2001 UNION THEOLOGICAL SEMINARY MASTERS THESIS

I have been and still am greatly concerned with ethics and ethical practice. Given the milieu I surrounded myself with, seminary, my first inquires related to social, economic, and political practices that I feel go against the basic tenets of our (American, Christian) ideological foundation. I chose several religious philosophers who I engaged (one per) in a discussion about the ethics of 1) America built on the backs of slave labor, 2) capital punishment, 3) the continued prejudice against African Americans, 4) NAFTA and the ills it has allowed American companies against Mexico and the Mexican peoples. These are some of the visuals created for my masters thesis:

 

Rooted in the scriptural tradition of the Ancient Near East and fortified by slavery practices of Hellenistic culture, the enslavement of others played a crucial role in the blossoming Western economy beginning in the European monarchies and continuing in the new land. Howard Zinn estimates that 50 million Africans were enslaved and/or murdered in the service of building a Western European and American “civilized” economy.

 

Allen Lee Davis, July 8, 1999, Florida. Davis was the first inmate to be executed in Florida’s new electric chair. When hit with 2,300 volts of electricity, blood poured from Davis’ nose and mouth. Witnesses heard muffled screams from the death chamber. Blood poured onto the collar of Davis' white shirt and oozed onto his chest. By the time he was pronounced dead, the stain on Davis’ chest had grown to the size of a dinner plate and seeped through buckle holes on the leather chest strap holding him to the chair. Florida was roundly criticized for the bloodly executiion.

◆ **Collected data**:
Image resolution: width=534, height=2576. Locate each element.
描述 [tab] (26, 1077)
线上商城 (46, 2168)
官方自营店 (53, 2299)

◆ **Requirement**:
Please write out the seminary thesis text starting with "Allen Lee Davis, July" and going on through "the bloodly executiion.". Work only from the seminary thesis text, not the data.

◆ **The response**:
Allen Lee Davis, July 8, 1999, Florida. Davis was the first inmate to be executed in Florida’s new electric chair. When hit with 2,300 volts of electricity, blood poured from Davis’ nose and mouth. Witnesses heard muffled screams from the death chamber. Blood poured onto the collar of Davis' white shirt and oozed onto his chest. By the time he was pronounced dead, the stain on Davis’ chest had grown to the size of a dinner plate and seeped through buckle holes on the leather chest strap holding him to the chair. Florida was roundly criticized for the bloodly executiion.